If you look at the following graphs, a slope or gradient is not present.

(a)

Two points on this line are (–5, 5) and (4, 5).

(b)

Two points on this line are (–3, 5) and (–3, –10).

To determine the slope of each line from two given points, the formula \begin{align*}m=\frac{y_2-y_1}{x_2-x_1}\end{align*} will be used.

(a)

Two points on this line are (–5, 5) and (4, 5).

\begin{align*}& \begin{pmatrix} x_1, & y_1 \\ -5, & 5 \end{pmatrix} \quad \begin{pmatrix} x_2, & y_2 \\ 4, & 5 \end{pmatrix}\\ & m =\frac{y_2-y_1}{x_2-x_1}\\ & m =\frac{5-5}{4--5}\\ & m =\frac{5-5}{4+5}\\ & m =\frac{0}{9}\\ & m=0\end{align*}

The slope of a line parallel to the \begin{align*}x-\end{align*}axis is zero.

(b)

Two points on this line are (–3, 5) and (–3, –10).

\begin{align*}& \begin{pmatrix} x_1, & y_1 \\ -3, & 5 \end{pmatrix} \quad \begin{pmatrix} x_2, & y_2 \\ -3, & -10 \end{pmatrix}\\ & m =\frac{-10-5}{-3--3}\\ & m =\frac{-10-5}{-3+3}\\ & m =\frac{-15}{0}\\ & m=\text{undefined}\end{align*}

The slope of a line parallel to the \begin{align*}y-\end{align*}axis is undefined.

Example D

Joseph drove from his summer home to his place of work. To avoid the road construction, Joseph decided to travel the gravel road. After driving for 20 minutes he was 62 miles away from work and after driving for 40 minutes he was 52 miles away from work. Represent the problem on a graph. Determine the slope of the line and tell what it means in this problem.

If the slope is calculated by counting, caution must be used to determine the correct values for both rise and run. The scale on both the \begin{align*}x-\end{align*} and \begin{align*}y-\end{align*}axis is increments of ten. Although these points are not exact values on the graph, knowing the coordinates makes counting an acceptable way to determine the slope of the line. The \begin{align*}x-\end{align*}axis represents the time, in minutes, driving. The \begin{align*}y-\end{align*}axis represents the distance, in miles, driving.

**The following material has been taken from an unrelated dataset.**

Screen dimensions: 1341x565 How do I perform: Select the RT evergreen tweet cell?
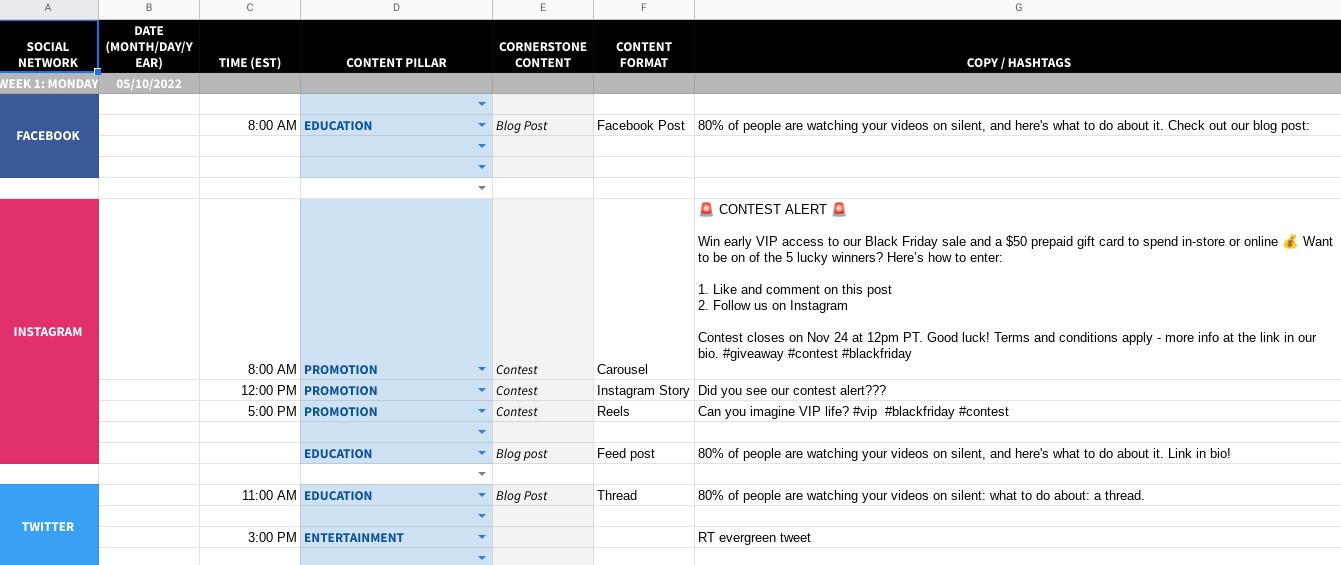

\begin{align*}& \begin{pmatrix} x_1, & y_1 \\ 20, & 62 \end{pmatrix} \quad \begin{pmatrix} x_2, & y_2 \\ 40, & 52 \end{pmatrix} && \text{The formula can also be used to calculate the slope of the line.}\\ & m =\frac{y_2-y_1}{x_2-x_1}\\ & m =\frac{52-62}{40-20}\\ & m =\frac{-10}{20}\\ & m =\frac{-1 \ (miles)}{2 \ (minutes)}\end{align*}

Insert the units of the quantities that are represented on each of the axes. The slope means that for every two minutes that Joseph is driving, he gets one mile closer to work.

Vocabulary

Slope
The slope of a line is the ratio of the \begin{align*}\frac{\text{change in} \ Y}{\text{change in} \ X}\end{align*}.

Guided Practice

1. Identify the slope for each of the following graphs by completing the formula \begin{align*}m=\frac{\text{rise}}{\text{run}}\end{align*}.

i)

ii)

2. Calculate the slope of the line that passes through the following pairs of points:

i) (5, –7) and (16, 3)

ii) (–6, –7) and (–1, –4)

iii) (5, –12) and (0, –6)

3. i) What is the slope of the line that passes through the point (2, 4) and is perpendicular to the \begin{align*}x-\end{align*}axis?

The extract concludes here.